» Exercise details: Rewrite the listing lines from the one containing "TIM (463, 1514)" through the one containing "Политика конфиденциальности (390, 1875)", putting "Штуцер" wherever "Ниппель" appears and changing nothing else.

» Provided information:
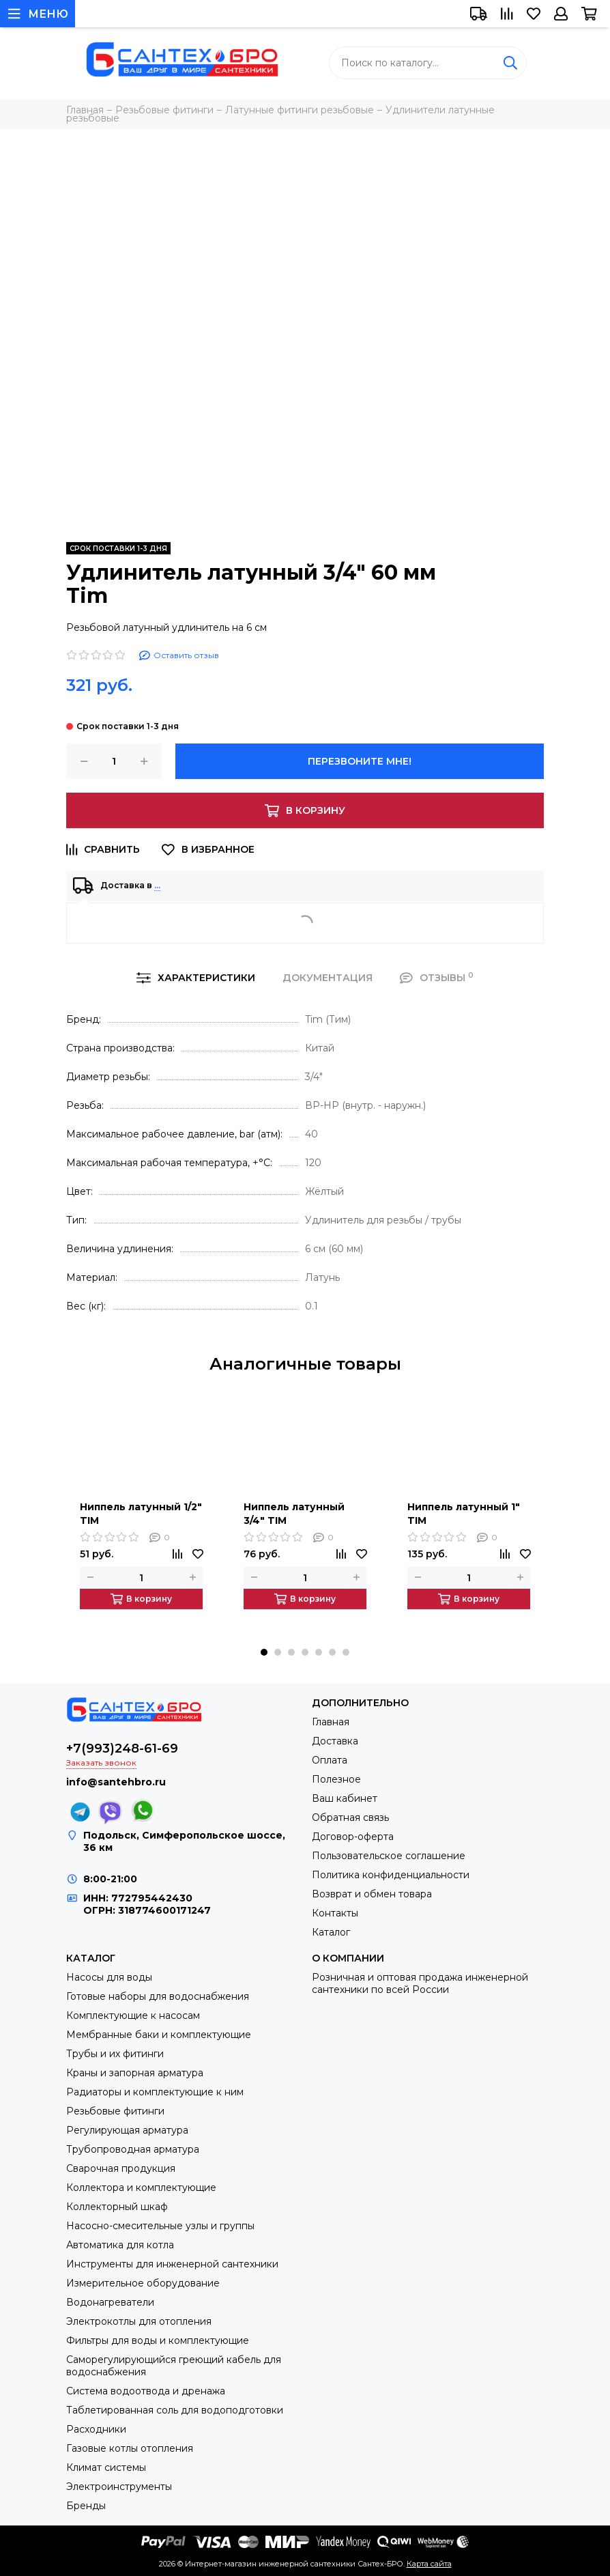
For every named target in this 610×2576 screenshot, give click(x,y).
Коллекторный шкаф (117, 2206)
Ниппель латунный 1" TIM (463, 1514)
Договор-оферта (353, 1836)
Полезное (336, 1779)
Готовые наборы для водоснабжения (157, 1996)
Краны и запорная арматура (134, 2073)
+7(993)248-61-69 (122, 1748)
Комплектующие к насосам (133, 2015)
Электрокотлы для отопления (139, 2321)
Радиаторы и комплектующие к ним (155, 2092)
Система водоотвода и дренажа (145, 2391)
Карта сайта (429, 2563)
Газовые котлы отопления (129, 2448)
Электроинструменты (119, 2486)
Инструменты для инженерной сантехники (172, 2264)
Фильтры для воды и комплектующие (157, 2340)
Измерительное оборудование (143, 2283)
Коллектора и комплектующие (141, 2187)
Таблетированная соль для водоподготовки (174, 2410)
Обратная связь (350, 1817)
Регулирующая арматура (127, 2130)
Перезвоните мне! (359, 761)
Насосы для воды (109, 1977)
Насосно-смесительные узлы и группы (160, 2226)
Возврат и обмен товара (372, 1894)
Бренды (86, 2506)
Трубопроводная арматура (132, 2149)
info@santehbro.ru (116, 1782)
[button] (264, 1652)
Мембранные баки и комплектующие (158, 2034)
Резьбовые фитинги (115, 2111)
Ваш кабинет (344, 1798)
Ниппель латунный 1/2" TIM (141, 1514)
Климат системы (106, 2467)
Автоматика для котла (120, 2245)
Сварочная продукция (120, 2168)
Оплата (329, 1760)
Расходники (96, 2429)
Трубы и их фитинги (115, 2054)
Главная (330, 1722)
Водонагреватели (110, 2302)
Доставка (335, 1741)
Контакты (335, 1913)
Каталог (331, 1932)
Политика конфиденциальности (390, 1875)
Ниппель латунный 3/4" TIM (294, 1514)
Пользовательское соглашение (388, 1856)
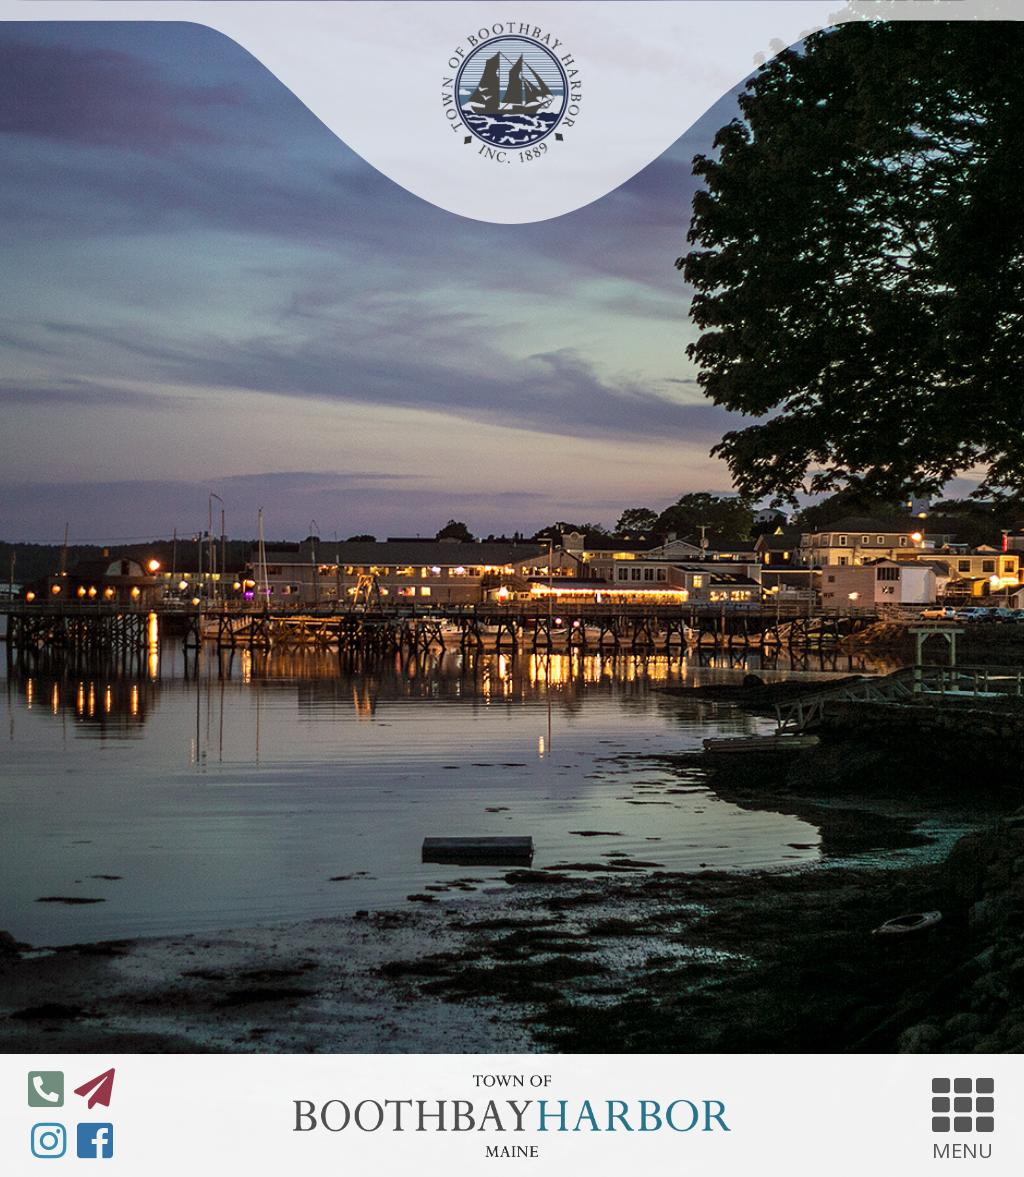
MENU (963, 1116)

» Result:
Штуцер латунный 1" TIM (463, 1514)
Договор-оферта (353, 1836)
Полезное (336, 1779)
Готовые наборы для водоснабжения (157, 1996)
Краны и запорная арматура (134, 2073)
+7(993)248-61-69 (122, 1748)
Комплектующие к насосам (133, 2015)
Электрокотлы для отопления (139, 2321)
Радиаторы и комплектующие к ним (155, 2092)
Система водоотвода и дренажа (145, 2391)
Карта сайта (429, 2563)
Газовые котлы отопления (129, 2448)
Электроинструменты (119, 2486)
Инструменты для инженерной сантехники (172, 2264)
Фильтры для воды и комплектующие (157, 2340)
Измерительное оборудование (143, 2283)
Коллектора и комплектующие (141, 2187)
Таблетированная соль для водоподготовки (174, 2410)
Обратная связь (350, 1817)
Регулирующая арматура (127, 2130)
Перезвоните мне! (359, 761)
Насосы для воды (109, 1977)
Насосно-смесительные узлы и группы (160, 2226)
Возврат и обмен товара (372, 1894)
Бренды (86, 2506)
Трубопроводная арматура (132, 2149)
info@santehbro.ru (116, 1782)
[button] (264, 1652)
Мембранные баки и комплектующие (158, 2034)
Резьбовые фитинги (115, 2111)
Ваш кабинет (344, 1798)
Штуцер латунный 1/2" TIM (141, 1514)
Климат системы (106, 2467)
Автоматика для котла (120, 2245)
Сварочная продукция (120, 2168)
Оплата (329, 1760)
Расходники (96, 2429)
Трубы и их фитинги (115, 2054)
Главная (330, 1722)
Водонагреватели (110, 2302)
Доставка (335, 1741)
Контакты (335, 1913)
Каталог (331, 1932)
Политика конфиденциальности (390, 1875)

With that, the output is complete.